START INPUT DATA

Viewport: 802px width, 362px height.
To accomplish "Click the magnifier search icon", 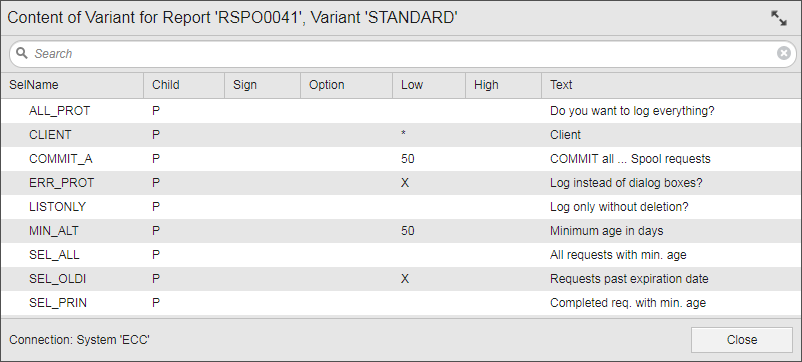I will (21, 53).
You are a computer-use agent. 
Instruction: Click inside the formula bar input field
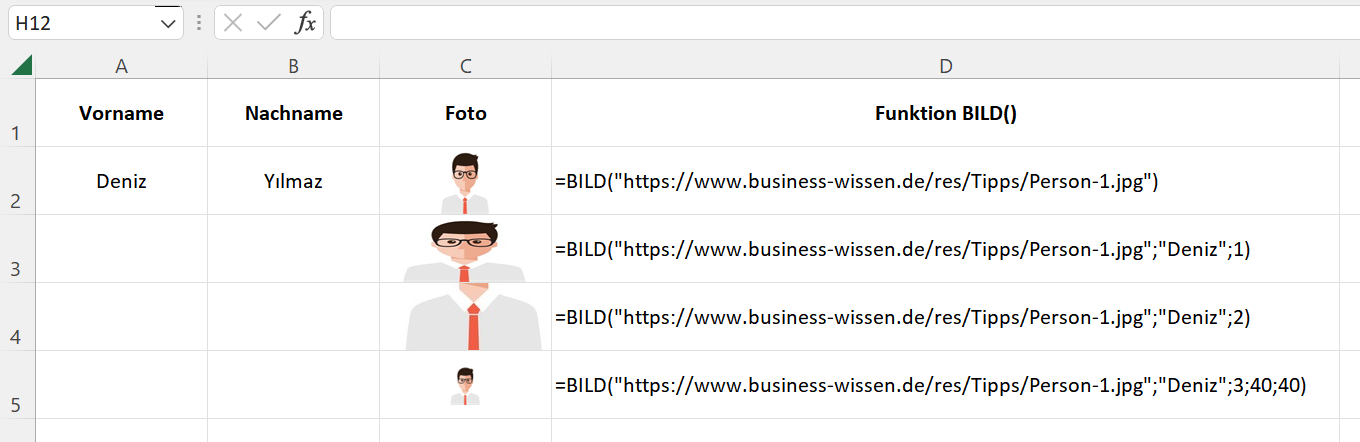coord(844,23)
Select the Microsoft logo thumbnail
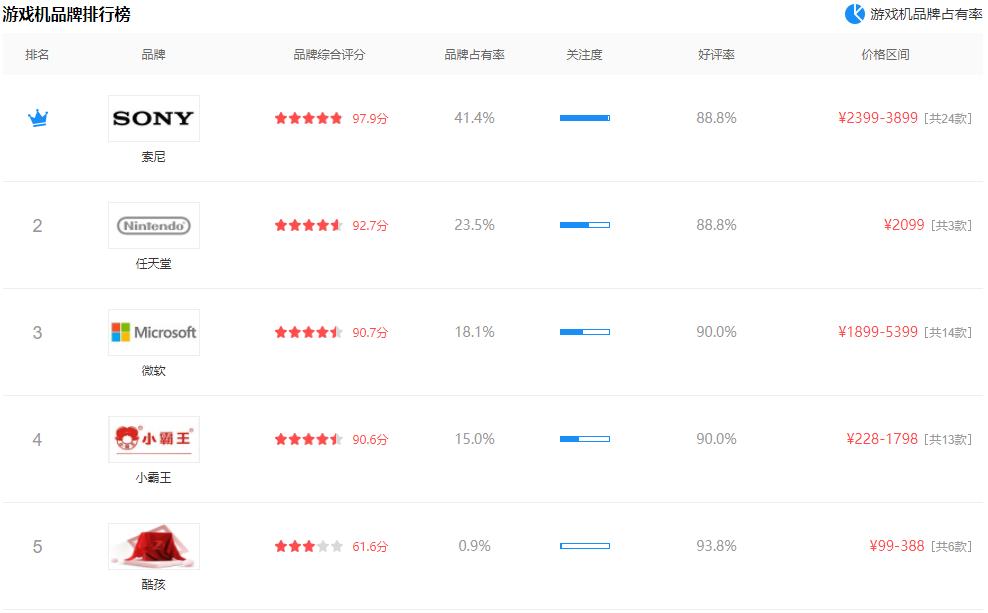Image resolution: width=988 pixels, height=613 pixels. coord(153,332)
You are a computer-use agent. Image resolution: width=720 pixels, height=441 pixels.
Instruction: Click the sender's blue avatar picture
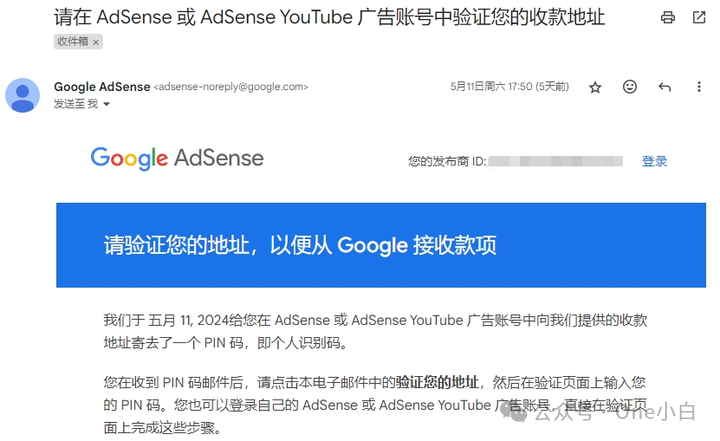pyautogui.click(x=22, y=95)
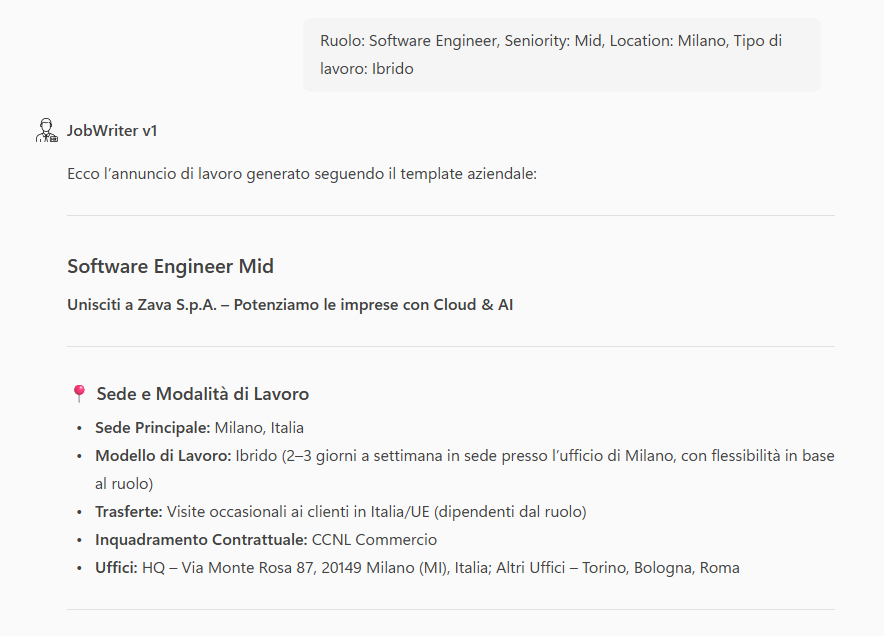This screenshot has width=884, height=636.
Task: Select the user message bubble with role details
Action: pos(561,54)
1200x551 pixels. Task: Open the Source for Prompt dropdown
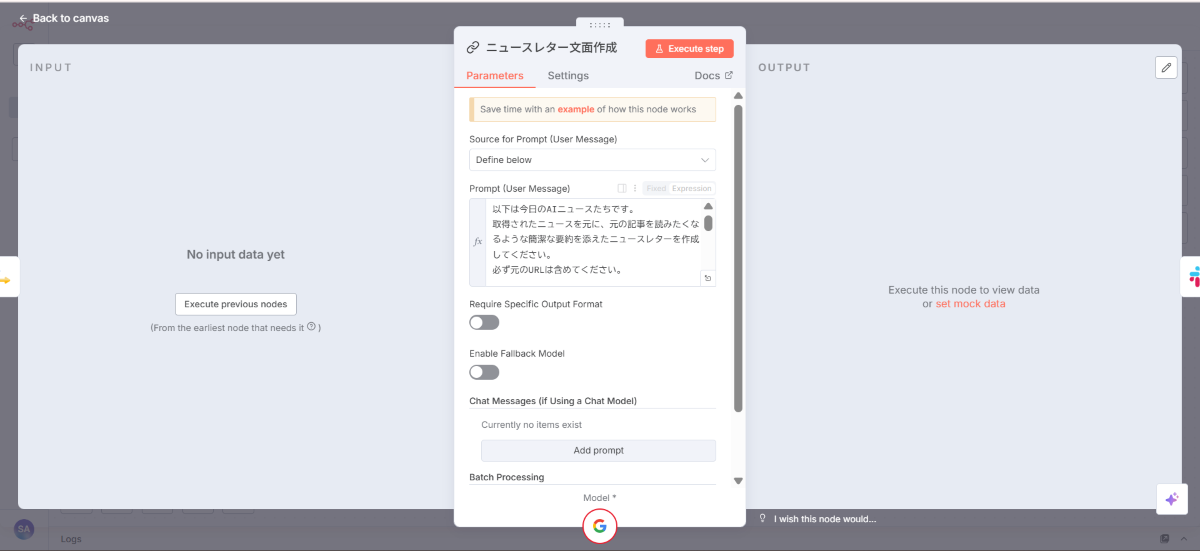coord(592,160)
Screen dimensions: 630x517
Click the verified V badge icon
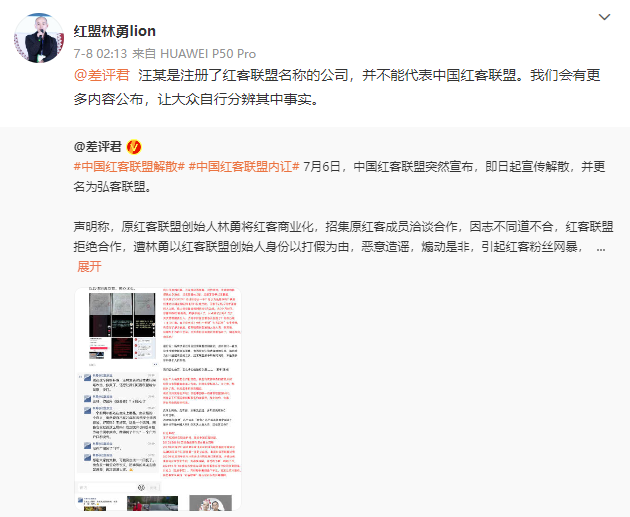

END INPUT DATA

TASK
Return each line of the preceding material in which "agent" can be found.

SOLUTION TO THE PROBLEM
You are a computer-use agent. 
You are a computer-use agent. Image resolution: width=720 pixels, height=441 pixels.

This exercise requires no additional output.